Prototyp niewielkiego autonomicznego śmigłowca opracowany przez niemiecki start-up Volocopter osiąga prędkość maksymalną 100 km/godz. i może utrzymywać się w powietrzu do 30 min. Lata dzięki 18 wirnikom nośnym umieszczonym na obręczy wieńczącej dwuosobową kabinę i nie wymaga zdalnego sterowania. Latająca taksówka jest wyposażona w awaryjne baterie i spadochrony. Twórcy zastrzegają, że obecnie ich pojazd korzysta z danych GPS, jednak w przyszłości ma być wyposażony w pełny zestaw czujników i rozwiązania umożliwiające reagowanie na niespodziewane przeszkody.
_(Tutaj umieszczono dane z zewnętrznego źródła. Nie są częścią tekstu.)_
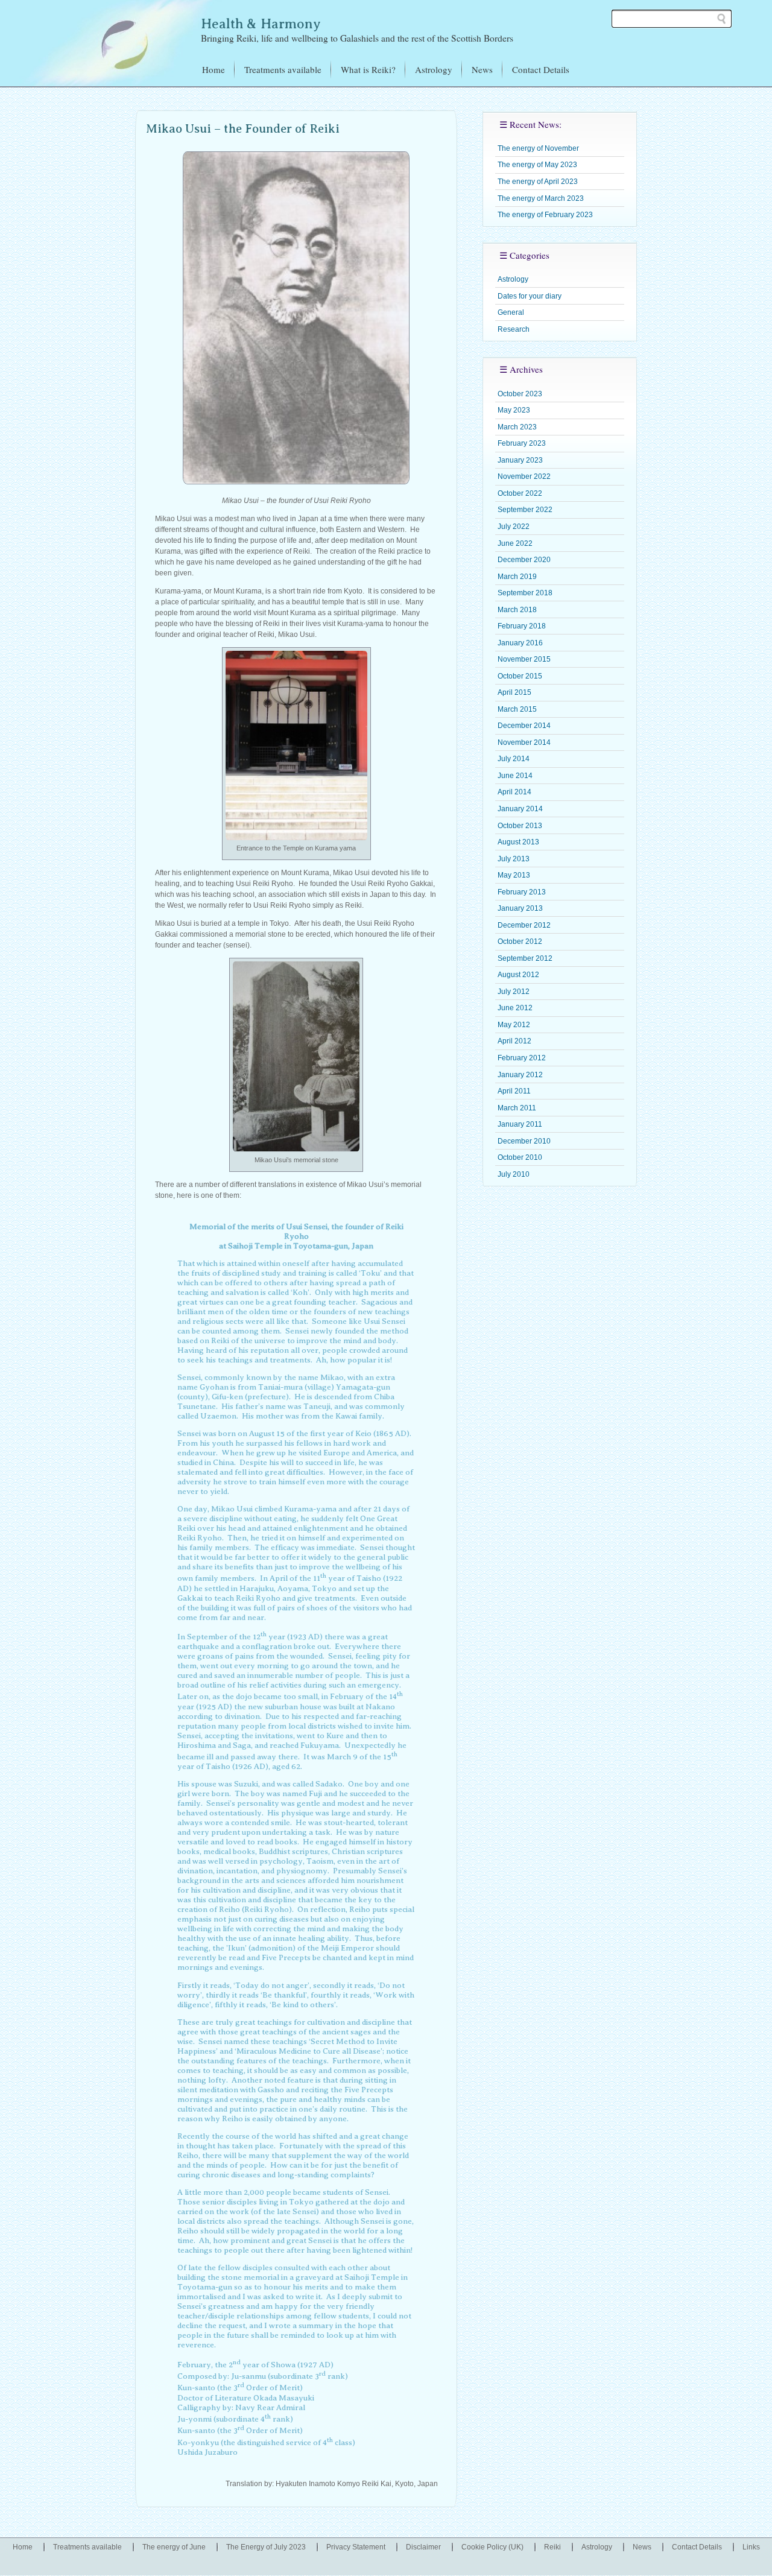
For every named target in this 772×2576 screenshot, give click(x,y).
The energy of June (174, 2547)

Jak podaje agencja Reutera, w wyścigu o opracowanie autonomicznych pasażerskich pojazdów latających uczestniczy kilkanaście firm w Europie i Stanach Zjednoczonych, m.in. Airbus (planujący wprowadzenie podobnych urządzeń do użytku już w 2020 roku), Kitty Hawk (finansowany przez Larry'ego Page'a, współzałożyciela Google) i Uber. Własne pojazdy testuje w Dubaju również chiński start-up EHang.
Na potrzeby latających taksówek mają powstać specjalne lądowiska. Władze Dubaju planują pięcioletnie testy przed wprowadzeniem do użytku zautonomizowanego transportu powietrznego.